Os bois esparramando a tarde dengosa de Jaguara, na quietude vespertina de sol e verdames. O sacolejo da estrada me devolve a 20 anos e eu procuro as pessoas que fui buscar lá e não encontro mais. Ou porque se foram, ou porque a tarde é longe de tudo. Ou porque há certa precariedade desapiedada nos olhos cansados de toda busca. Altivos, os flamboyants emprestam seu rubro à placidez e caminhos laterais se perdem pelos corredores adentro, com meninos de farda branca empoeirados, descendo pra suas casas de depois das serras, no fim de caminhos insuspeitos.
E o Jacuípe se derramando, pedra e água de outros tempos, no fluir antigo. As garças, leveza de deuses emprestada aos bichos, se apinham na taipoca velha e desfolhada da curva da estrada e eu penso que a única coisa que permite tanta leveza é que elas não sabem dos deuses e dos homens. As garças também ignoram as dores da cabocla preta que volta do rio com um punhado de peixe nas costas e a boca silente de outros cansaços. Também não sabem que os homens depois da cancela têm vida magra numa terra de bois gordos e de donos que cercam a terra de gado por não gostarem de gente. Desonestos, os touros se ameaçam na refrega dos machos e há despudor em seus lombos de pura brevidade.

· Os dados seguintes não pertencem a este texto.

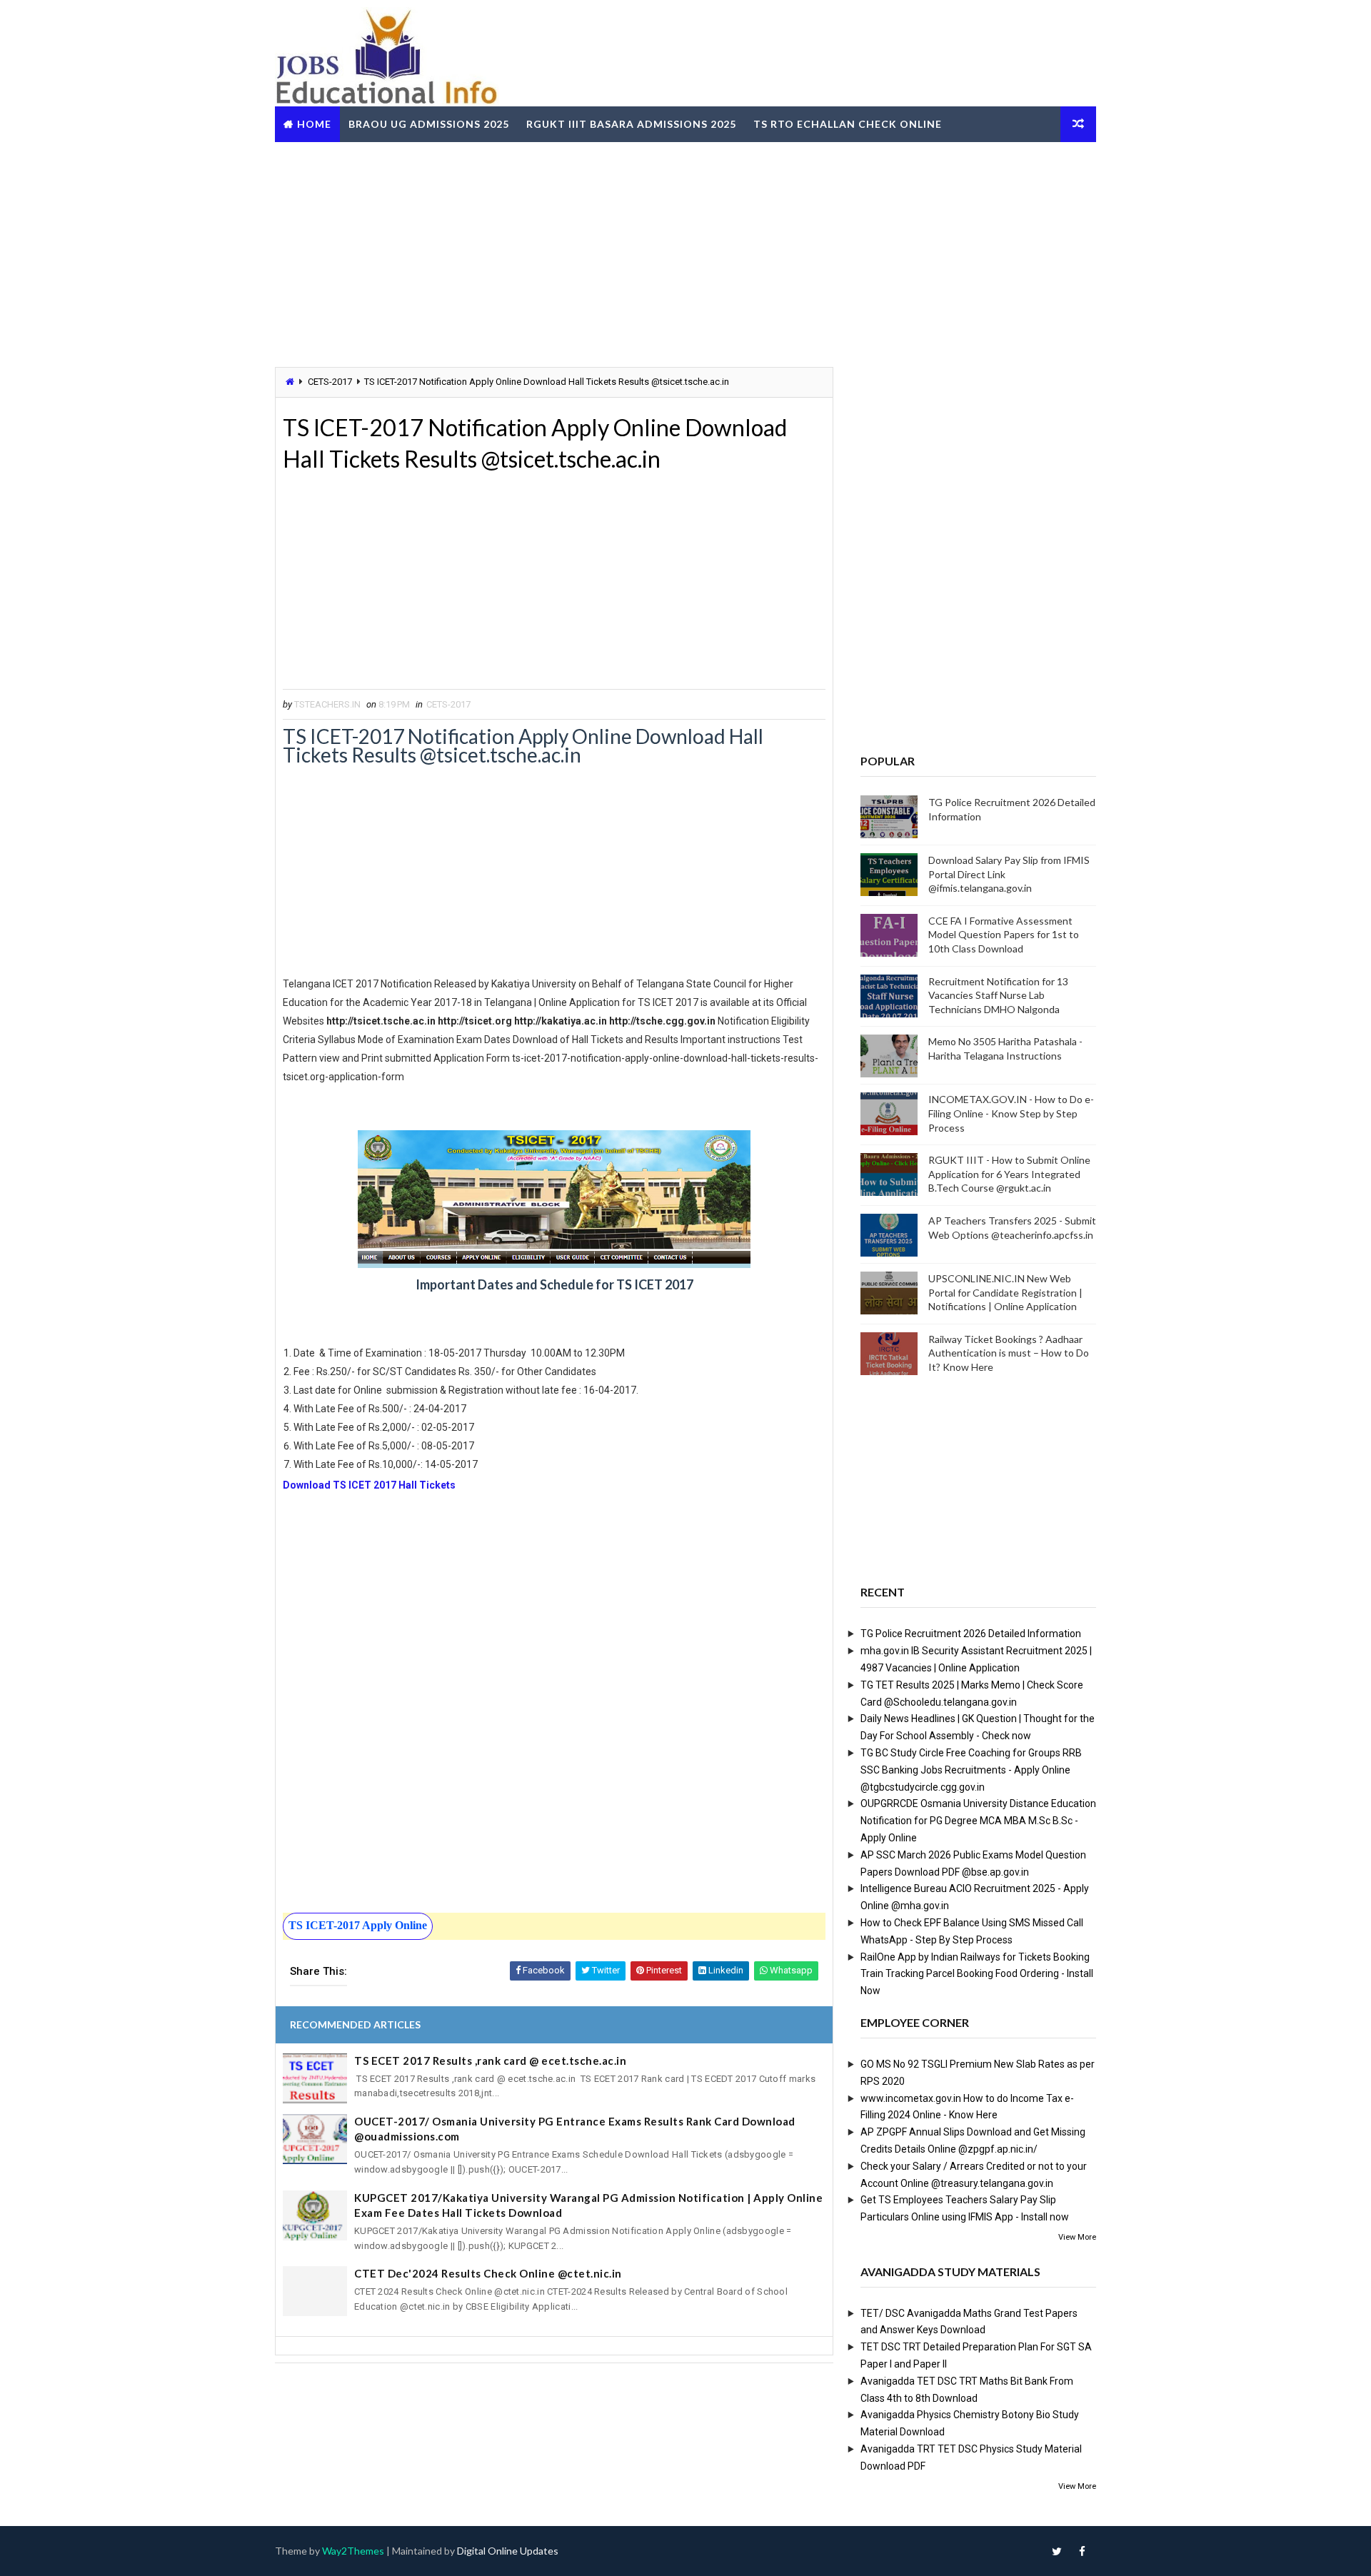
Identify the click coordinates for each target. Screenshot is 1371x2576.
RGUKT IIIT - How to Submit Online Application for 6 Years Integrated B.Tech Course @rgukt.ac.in (1009, 1174)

Outro sacolejo nas pedras que as chuvas de janeiro arrancaram à terra. A velha kombi de professores serpenteia estrada adentro, deixando pra trás povoações feitas de sol, pobreza e poeira. Como há duzentos anos. Como no fundo do Brasil. Como nos profundos do grotão das almas aquietadas. Me ajeito no banco e as mulheres com seus feixes de lenha na cabeça lembram minha mãe. E me lembram que sou desse lugar. E que nessa geografia o sol se põe atrás de tempos que desenharam morros encravados na solidão e no abismo. Lá fora, as cercas correm no giro agônico do carro. Sou estrada e poeira e imensidão. E Jaguara é o eterno retorno de uma terra que não se mostra nem se esconde. Eternidades.